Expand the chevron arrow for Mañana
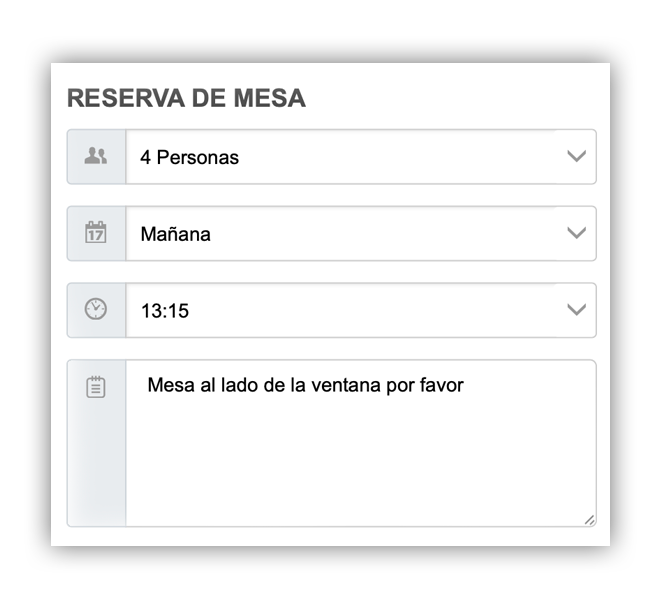This screenshot has width=662, height=604. (x=576, y=233)

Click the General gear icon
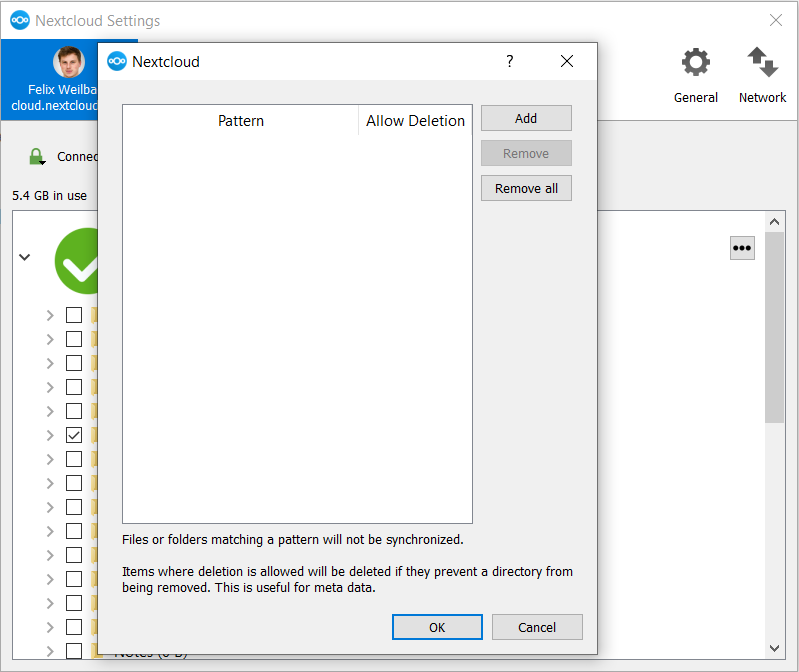click(695, 63)
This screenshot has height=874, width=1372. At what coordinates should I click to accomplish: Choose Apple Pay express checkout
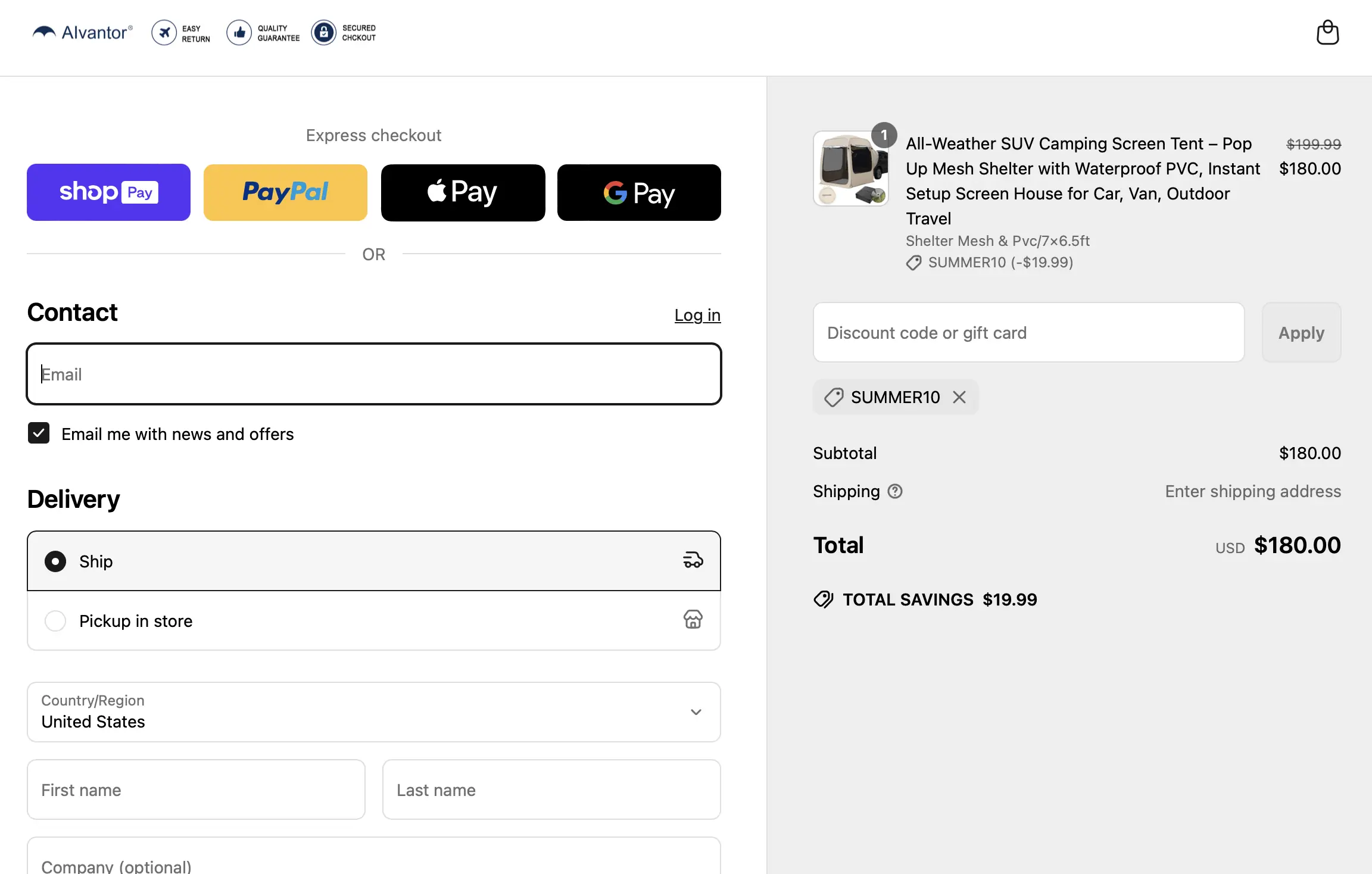[463, 192]
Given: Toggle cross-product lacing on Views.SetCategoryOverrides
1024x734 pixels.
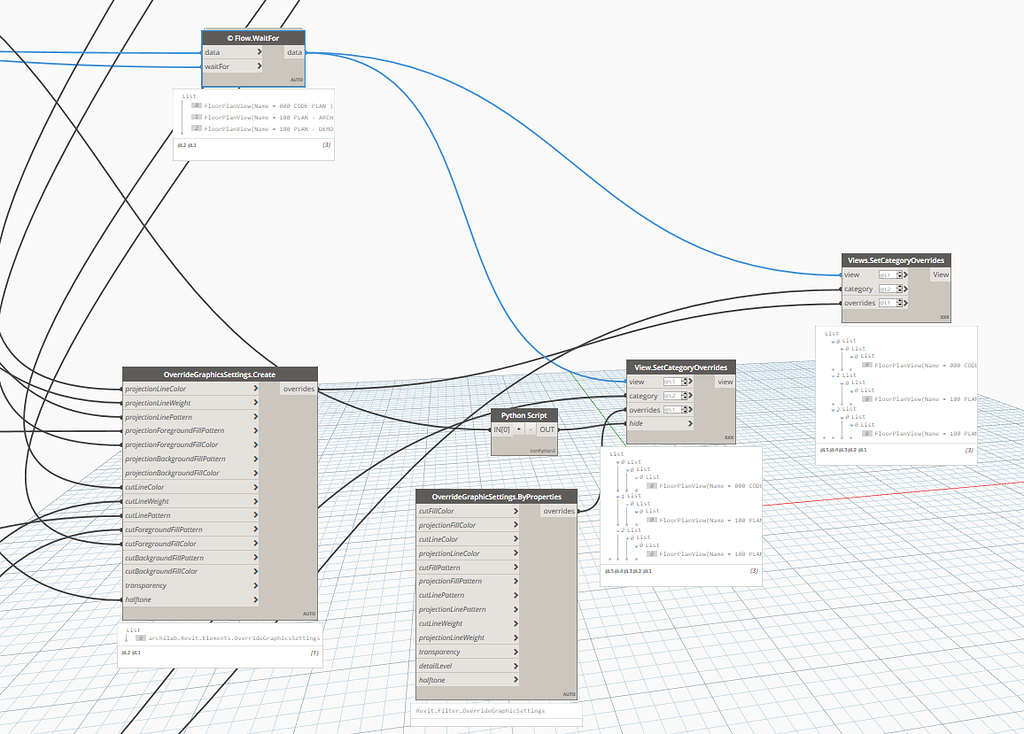Looking at the screenshot, I should pos(944,316).
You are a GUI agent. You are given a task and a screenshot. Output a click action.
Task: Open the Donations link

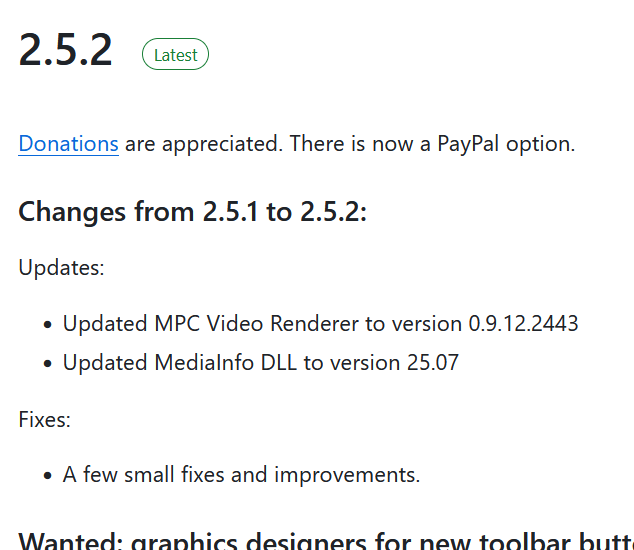(68, 144)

▶ Instructions to follow
Give the entries above again, exactly as written and free of images.

▶ Task output
Expand the chevron arrow for Mañana
This screenshot has width=662, height=604. (x=576, y=233)

Click the General gear icon
click(695, 63)
This screenshot has height=874, width=1372. At what coordinates should I click to accomplish: Choose Apple Pay express checkout
[463, 192]
Given: Toggle cross-product lacing on Views.SetCategoryOverrides
1024x734 pixels.
Looking at the screenshot, I should pos(944,316).
You are a GUI agent. You are given a task and a screenshot. Output a click action.
Task: Open the Donations link

(68, 144)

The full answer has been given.